══ Passage shown ══

Bipero Bipero -4 years ago 97
R Question

Randomly drop a column selected from a group, excluding one

I have the following data frame, which is going to be used as an input in a logit regression:

my_frame<-data.frame(y=c(1,0,1),A=c(0,1,1),B=c(1,0,0),C=c(0,0,0),t=c(1,1,1),x=c(1,0,0),z=c(1,0,1))


Knowing that the dummy variables A, B and C are connected through a linear equation (A+B+C=1), I need to drop one of the three before proceeding.

y A B C t x z
1 0 1 0 1 1 1
0 1 0 0 1 0 0
1 1 0 0 1 0 1


Now, here is the difficult part. I want to exclude randomly one of the columns of a group comprised by A,B,C and D, but not the one that has 1 as a value in the last row of the dataframe.
In my example, I want one of B and C to be excluded randomly.

═══

## Exercise tasks
1. Do these statements agree with the R question above? Answer yes or no for each, and quote the words from the text that decide it.
(a) The data frame is meant to be used as input for a logit regression.
(b) The dummy variables A, B and C are linked by the equation A+B+C=1.
(c) The column to be excluded is the one with 1 as its value in the last row.
2. Write out the R question above from "I have the following" to "of the dataframe.".
3. Answer these questions using the R question above.
(a) What name is given to the data frame?
(b) What kind of regression will the data frame be used for?
(c) In the example, which columns should one be randomly excluded from?

══ Data lines ══

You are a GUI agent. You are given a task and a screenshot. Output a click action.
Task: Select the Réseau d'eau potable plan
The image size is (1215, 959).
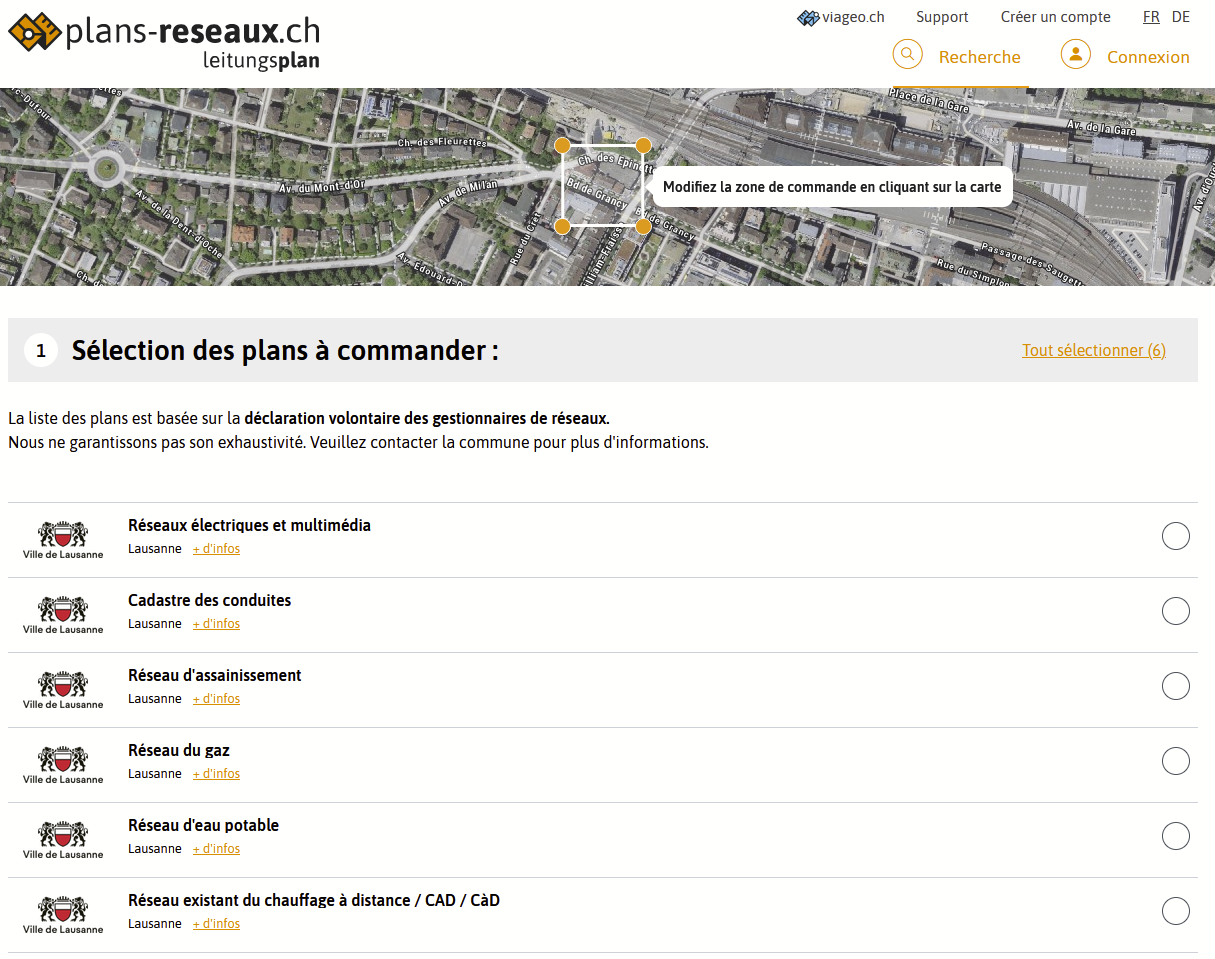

═══

## List of solutions
1.
(a) Yes: "which is going to be used as an input in a logit regression"
(b) Yes: "connected through a linear equation (A+B+C=1)"
(c) No: "but not the one that has 1 as a value in the last row of the dataframe"

2.
I have the following data frame, which is going to be used as an input in a logit regression:

my_frame<-data.frame(y=c(1,0,1),A=c(0,1,1),B=c(1,0,0),C=c(0,0,0),t=c(1,1,1),x=c(1,0,0),z=c(1,0,1))


Knowing that the dummy variables A, B and C are connected through a linear equation (A+B+C=1), I need to drop one of the three before proceeding.

y A B C t x z
1 0 1 0 1 1 1
0 1 0 0 1 0 0
1 1 0 0 1 0 1


Now, here is the difficult part. I want to exclude randomly one of the columns of a group comprised by A,B,C and D, but not the one that has 1 as a value in the last row of the dataframe.

3.
(a) my_frame
(b) A logit regression
(c) B and C